CAMPOS DO JORDÃO, 31 Ago (Reuters) - Há uma boa probabilidade de que exista uma bolha imobiliária no Brasil neste momento, tomando como exemplo o comportamento do mercado em outros países, na visão do professor de Economia na Yale University, Robert Shiller, conhecido por ser cocriador do índice de preço de imóveis S&P/Case-Shiller.

O principal indicador da existência da bolha, segundo ele, é o fato de os preços no Rio e em São Paulo terem dobrado nos últimos cinco anos.

"Suspeito que exista uma bolha no Brasil", disse durante o 6o Congresso Internacional de Mercados Financeiro e de Capitais, em Campos do Jordão (SP).

De acordo com o economista, este comportamento de preços nunca ocorreu nos EUA, mesmo depois da Segunda Guerra Mundial, quando os soldados voltaram ao pais e geraram uma grande demanda por moradias.

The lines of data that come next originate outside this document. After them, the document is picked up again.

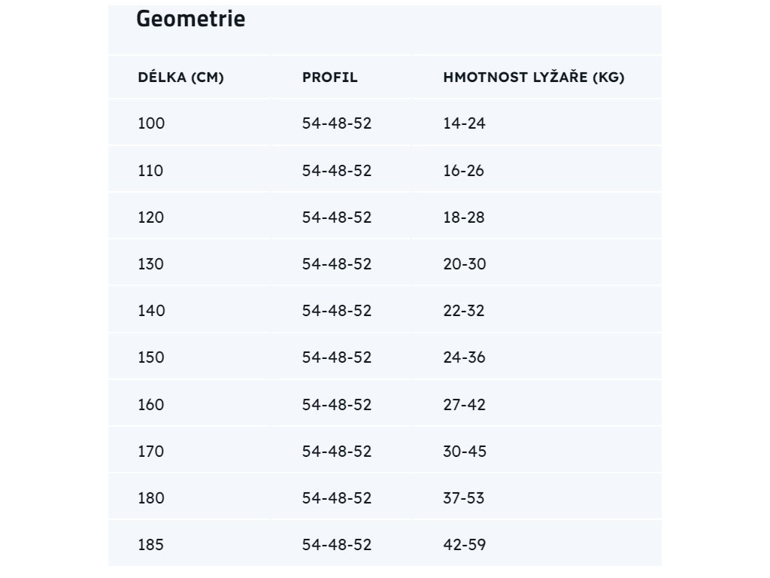
Task: Click the 14-24 skier weight cell
Action: [464, 123]
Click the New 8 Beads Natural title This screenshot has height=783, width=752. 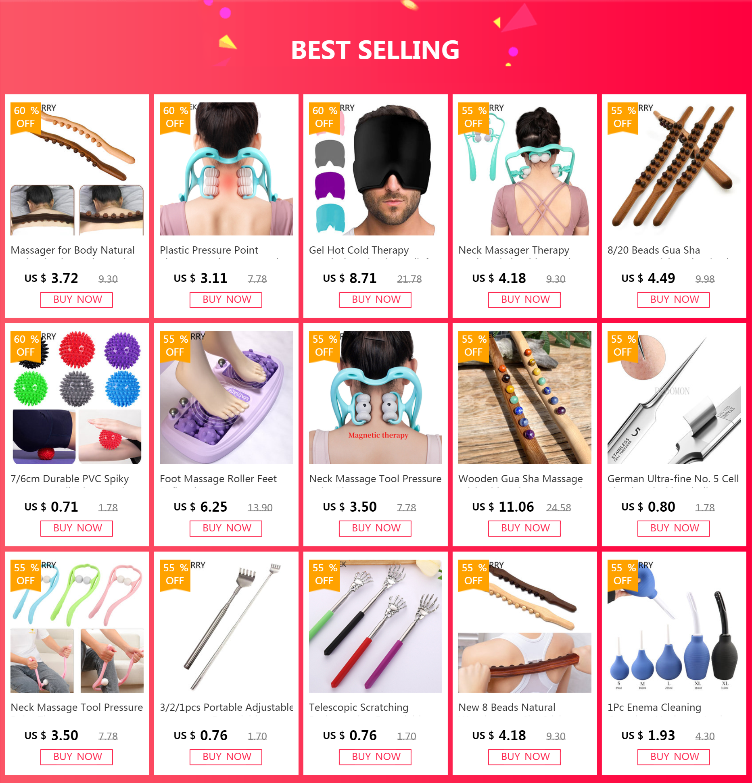click(507, 707)
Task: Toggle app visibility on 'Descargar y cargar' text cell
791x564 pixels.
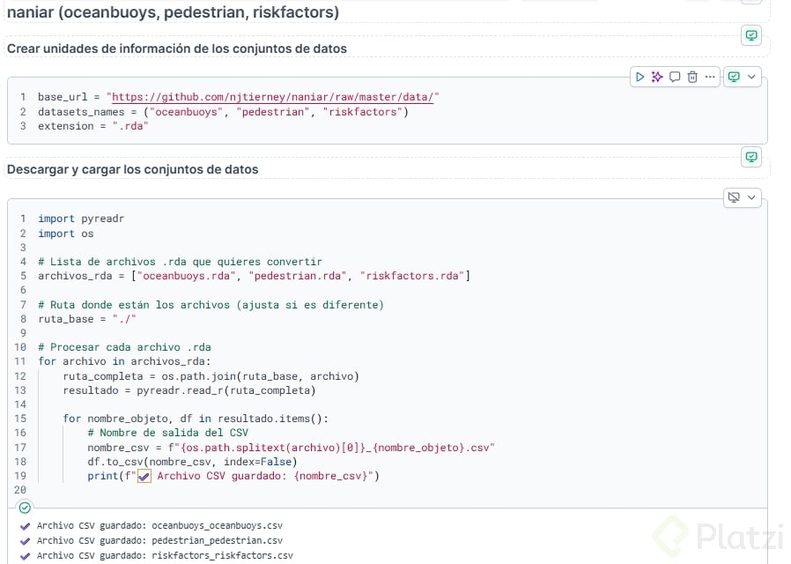Action: 751,157
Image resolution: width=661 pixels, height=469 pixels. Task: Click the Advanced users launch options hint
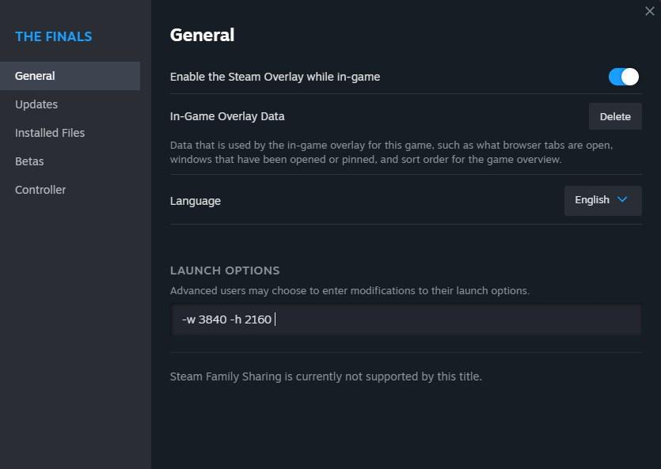349,290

"O caso do Brasil me lembra o Japão nos anos 80, quando os preços dos imóveis subiram até atingir um pico em 1990, e vem caindo desde então", disse Shiller, que é autor de livros sobre finanças comportamentais.

Shiller questionou como as pessoas poderão pagar pelos imóveis no Brasil se os preços continuarem em alta, e sugeriu que o governo precisa não apenas ajudar a financiar a compra de imóveis, mas também garantir que exista oferta, de modo que o mercado seja sustentável.

"É importante que o financiamento seja responsável para impedir que pessoas comprem suas casas antes de estarem prontas e poderem pagar", afirmou.

Outros países vivem um cenário semelhante em relação aos preços de imóveis, como China, Índia, Rússia, Colômbia e Canadá, citou. Em sua avaliação, isso reflete um entusiasmo generalizado sobre os países emergentes.

"A percepção é de que os emergentes estão ficando ricos e os mercados imobiliários estarão fabulosos em 100 anos. Mas isso não pode estar certo, porque outros países tiveram forte trajetória de crescimento e os preços das casas não subiram desta forma", disse.